Data centre net absorption doubled in 2020setting an all-time highSydney and Singapore were the top two Asia Pacific markets for demand, according to CBRE’s latest research. 

 

  Three key takeaways: 

  • A pandemic-led surge in demand for video conferencing, online schooling, streaming services, social networking and remote working saw a 47% year-on-year surge in global Internet traffic in 2020, finds CBRE’s Asia Pacific Data Trends H2 2020 report 
  • This drove demand for hyperscale cloud providers (such as Amazon AWS, Google Cloud Platform and Microsoft Azure), which contributed around two-thirds of annual absorption 
  • Transaction volumes for data centre assets also reached $2.9 billion in 2020, hitting a five year high. 

 

“The COVID-19 pandemic has accelerated digital transformation across areas such as e-learning, online shopping, content streaming and entertainment,” says Cameron Grier, CBRE’s regional director of industrial and logistics for the Pacific. 
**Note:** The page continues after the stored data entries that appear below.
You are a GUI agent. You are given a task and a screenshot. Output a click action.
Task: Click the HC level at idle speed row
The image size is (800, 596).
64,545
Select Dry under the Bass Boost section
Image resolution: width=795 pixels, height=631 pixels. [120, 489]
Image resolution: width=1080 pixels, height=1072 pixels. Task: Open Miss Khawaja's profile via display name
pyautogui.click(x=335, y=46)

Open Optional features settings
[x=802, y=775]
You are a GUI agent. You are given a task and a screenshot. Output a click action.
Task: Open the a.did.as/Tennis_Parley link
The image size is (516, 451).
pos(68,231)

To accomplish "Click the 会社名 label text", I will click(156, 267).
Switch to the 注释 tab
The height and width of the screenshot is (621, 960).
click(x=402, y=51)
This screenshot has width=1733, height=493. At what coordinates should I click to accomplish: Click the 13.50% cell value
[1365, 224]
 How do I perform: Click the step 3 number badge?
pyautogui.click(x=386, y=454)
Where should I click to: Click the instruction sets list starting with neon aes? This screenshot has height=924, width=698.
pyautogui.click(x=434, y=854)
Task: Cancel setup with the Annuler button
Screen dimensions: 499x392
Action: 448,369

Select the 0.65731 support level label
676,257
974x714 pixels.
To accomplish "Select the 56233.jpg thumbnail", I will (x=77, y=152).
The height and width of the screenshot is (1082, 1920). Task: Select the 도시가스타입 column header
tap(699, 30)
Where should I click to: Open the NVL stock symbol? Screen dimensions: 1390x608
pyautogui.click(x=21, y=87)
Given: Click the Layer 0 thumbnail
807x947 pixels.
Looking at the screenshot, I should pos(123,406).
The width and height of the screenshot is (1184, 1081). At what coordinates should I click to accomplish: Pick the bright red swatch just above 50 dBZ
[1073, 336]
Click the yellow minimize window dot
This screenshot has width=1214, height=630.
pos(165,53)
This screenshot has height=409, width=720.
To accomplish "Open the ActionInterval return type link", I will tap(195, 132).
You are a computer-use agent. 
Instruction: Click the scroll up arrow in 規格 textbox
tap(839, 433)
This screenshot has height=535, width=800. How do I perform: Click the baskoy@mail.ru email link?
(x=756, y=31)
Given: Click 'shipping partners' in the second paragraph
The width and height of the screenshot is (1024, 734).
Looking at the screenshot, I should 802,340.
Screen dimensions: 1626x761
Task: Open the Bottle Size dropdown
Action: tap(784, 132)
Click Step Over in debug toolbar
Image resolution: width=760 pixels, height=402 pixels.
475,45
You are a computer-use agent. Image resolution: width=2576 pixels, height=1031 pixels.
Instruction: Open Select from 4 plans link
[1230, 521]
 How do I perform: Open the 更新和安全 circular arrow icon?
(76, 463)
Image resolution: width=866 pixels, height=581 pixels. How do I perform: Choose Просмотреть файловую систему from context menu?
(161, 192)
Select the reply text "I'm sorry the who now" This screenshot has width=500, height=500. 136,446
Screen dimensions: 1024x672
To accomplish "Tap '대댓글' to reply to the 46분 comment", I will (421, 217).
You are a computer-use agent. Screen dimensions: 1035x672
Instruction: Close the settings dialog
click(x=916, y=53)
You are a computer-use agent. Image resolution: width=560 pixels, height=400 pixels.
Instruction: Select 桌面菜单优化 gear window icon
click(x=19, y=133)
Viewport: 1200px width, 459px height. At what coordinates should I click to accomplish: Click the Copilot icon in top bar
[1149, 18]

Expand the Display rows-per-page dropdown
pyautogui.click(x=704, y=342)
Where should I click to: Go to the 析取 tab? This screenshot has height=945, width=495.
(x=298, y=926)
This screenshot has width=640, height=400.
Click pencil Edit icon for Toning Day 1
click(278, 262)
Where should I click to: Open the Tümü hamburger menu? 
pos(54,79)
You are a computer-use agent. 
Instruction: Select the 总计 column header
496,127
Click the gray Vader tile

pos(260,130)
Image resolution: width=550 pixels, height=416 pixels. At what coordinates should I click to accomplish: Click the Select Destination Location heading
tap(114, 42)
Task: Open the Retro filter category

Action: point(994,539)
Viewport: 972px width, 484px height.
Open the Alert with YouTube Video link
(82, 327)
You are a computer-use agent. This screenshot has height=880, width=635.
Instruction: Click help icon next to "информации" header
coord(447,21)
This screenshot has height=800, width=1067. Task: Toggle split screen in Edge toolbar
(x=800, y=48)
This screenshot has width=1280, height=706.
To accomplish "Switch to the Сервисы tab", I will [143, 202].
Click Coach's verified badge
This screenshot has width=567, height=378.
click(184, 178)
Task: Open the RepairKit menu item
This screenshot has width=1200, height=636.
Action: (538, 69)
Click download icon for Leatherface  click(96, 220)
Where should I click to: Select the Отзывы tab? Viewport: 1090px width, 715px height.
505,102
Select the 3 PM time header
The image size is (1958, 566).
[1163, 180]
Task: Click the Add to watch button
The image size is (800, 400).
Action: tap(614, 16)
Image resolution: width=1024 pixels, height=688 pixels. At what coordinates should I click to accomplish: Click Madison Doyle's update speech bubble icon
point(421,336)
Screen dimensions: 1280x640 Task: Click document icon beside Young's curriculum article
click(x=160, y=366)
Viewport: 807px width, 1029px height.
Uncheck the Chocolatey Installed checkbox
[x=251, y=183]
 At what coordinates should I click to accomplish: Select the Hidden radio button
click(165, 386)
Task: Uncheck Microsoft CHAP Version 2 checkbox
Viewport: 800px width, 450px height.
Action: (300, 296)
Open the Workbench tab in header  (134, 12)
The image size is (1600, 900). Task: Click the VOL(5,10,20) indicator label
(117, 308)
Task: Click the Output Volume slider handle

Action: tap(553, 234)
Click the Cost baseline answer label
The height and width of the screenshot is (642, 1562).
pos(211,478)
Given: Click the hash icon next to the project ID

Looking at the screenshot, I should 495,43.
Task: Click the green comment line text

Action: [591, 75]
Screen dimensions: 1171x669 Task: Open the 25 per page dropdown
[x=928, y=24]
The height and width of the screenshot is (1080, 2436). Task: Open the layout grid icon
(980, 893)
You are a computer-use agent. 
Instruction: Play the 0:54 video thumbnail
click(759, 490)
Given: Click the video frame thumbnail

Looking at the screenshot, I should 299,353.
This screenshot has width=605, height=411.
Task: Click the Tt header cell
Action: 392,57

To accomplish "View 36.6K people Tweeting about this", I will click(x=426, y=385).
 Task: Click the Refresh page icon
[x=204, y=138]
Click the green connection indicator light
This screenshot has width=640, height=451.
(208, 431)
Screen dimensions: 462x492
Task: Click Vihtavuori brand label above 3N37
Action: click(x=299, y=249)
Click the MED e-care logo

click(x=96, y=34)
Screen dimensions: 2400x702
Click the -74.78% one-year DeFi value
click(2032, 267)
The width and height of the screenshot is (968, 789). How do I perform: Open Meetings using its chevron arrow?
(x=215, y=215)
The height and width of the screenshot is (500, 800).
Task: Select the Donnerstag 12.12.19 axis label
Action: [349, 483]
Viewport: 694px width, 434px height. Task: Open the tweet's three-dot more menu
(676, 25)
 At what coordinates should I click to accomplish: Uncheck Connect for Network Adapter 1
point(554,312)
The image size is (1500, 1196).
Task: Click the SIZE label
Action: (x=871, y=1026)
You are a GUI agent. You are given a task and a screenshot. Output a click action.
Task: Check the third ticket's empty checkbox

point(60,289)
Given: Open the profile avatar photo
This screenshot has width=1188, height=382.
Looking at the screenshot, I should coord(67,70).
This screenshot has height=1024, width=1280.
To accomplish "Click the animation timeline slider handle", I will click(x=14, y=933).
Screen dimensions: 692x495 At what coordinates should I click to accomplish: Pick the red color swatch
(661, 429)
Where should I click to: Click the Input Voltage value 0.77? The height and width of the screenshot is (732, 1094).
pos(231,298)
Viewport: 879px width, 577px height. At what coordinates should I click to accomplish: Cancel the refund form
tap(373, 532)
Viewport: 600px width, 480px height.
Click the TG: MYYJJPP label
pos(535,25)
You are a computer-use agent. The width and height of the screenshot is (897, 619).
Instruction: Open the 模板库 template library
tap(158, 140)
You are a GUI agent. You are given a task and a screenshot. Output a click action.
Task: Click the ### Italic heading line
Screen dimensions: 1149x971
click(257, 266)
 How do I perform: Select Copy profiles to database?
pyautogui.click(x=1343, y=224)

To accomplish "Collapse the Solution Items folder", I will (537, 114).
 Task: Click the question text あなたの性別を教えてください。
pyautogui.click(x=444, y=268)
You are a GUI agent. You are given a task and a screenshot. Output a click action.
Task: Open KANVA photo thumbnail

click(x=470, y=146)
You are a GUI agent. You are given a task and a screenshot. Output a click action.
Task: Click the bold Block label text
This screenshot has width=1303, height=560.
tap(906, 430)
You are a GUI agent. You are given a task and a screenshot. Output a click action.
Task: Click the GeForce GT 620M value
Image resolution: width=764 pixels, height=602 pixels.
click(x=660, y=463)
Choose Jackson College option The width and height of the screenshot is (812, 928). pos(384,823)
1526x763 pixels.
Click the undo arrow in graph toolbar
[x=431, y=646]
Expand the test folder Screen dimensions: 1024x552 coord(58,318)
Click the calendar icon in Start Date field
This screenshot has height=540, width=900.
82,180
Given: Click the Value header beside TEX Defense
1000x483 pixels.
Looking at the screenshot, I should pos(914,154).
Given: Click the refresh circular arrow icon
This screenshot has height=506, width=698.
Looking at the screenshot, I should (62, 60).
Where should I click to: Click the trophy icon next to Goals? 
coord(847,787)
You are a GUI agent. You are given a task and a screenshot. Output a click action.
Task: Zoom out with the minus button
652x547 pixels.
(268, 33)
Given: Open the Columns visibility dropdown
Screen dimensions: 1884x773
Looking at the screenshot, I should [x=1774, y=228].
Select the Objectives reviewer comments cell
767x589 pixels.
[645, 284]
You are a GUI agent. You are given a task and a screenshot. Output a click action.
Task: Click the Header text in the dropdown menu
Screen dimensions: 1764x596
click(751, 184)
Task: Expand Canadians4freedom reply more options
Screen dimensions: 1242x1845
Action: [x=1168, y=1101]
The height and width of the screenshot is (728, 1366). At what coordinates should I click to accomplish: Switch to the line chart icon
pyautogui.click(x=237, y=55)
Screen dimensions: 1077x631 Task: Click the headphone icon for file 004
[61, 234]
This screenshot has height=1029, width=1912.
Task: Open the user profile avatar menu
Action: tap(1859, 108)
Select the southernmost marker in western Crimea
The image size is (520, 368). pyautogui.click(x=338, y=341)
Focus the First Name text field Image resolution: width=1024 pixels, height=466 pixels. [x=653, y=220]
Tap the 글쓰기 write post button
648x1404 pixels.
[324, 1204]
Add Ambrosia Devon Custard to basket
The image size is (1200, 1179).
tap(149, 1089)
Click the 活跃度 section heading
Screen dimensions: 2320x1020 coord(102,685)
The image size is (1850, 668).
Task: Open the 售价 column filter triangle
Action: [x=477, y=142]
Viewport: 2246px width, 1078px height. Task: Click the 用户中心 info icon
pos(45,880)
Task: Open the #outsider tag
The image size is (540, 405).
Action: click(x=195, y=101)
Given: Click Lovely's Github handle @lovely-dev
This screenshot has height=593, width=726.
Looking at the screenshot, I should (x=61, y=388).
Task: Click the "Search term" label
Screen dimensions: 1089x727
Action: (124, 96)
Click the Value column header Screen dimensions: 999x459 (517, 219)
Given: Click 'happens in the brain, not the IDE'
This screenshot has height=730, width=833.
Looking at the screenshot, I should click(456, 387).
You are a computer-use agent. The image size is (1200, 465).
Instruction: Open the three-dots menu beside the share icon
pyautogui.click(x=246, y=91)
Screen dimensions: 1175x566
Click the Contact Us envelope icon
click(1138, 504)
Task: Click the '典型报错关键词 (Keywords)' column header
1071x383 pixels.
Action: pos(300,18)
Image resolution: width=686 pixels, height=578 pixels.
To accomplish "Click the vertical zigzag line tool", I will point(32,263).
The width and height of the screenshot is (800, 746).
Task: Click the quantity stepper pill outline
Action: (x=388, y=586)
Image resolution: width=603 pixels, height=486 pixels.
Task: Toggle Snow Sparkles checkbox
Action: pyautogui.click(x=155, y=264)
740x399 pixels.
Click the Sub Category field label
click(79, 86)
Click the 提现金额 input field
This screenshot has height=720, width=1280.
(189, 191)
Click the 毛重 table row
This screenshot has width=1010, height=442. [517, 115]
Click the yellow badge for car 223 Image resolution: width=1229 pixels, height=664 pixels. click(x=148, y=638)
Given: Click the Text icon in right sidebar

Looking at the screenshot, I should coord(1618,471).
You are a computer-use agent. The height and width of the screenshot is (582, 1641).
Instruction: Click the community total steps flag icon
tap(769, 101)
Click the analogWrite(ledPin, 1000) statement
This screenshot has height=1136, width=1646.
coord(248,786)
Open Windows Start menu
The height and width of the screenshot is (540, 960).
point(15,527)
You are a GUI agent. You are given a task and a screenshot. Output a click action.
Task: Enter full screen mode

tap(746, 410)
“Business continuity planning has also prompted the rapid uptake of cloud adoption to support remote working. Looking further ahead, the wider adoption of 5G, further digitalisation of healthcare and other government services will be the primary demand drivers of data centre growth.” 

Grier says data centre groups have been “very active” in Sydney and Melbourne over the past year and are now looking further afield to South Australia and Western Australia. He points to the purchase of 555,000 sqm of land in Western Sydney last year for hyperscale cloud sites. 

“Data centre demand is pushing industrial land prices up across the country. For instance, the market rate for benched and serviced land in Eastern Creek and Erskine Park is paying anywhere from $1,000 – $1200 per square metre, which is above market price,” Grier says. 

On the supply front, the four Asia Pacific Tier 1 data centre markets of Tokyo, Sydney, Singapore and Hong Kong SAR recorded unprecedented growth in total colocation capacity in 2020, which increased by 17 per cent year on year.  

CBRE expects 2021 will see a further increase in new completions, with several projects experiencing pandemic-induced construction delays during 2020 finally scheduled to come on stream.  

Overall vacancy in Tier 1 markets continued to trend downwards over the year, falling to 13.9 per cent by the end of 2020. 

Other key trends identified in the report included an uptick in demand for ‘edge data centres’, which are smaller facilities located close to users and serving a small, limited area. Potential markets include suburban areas in Australia.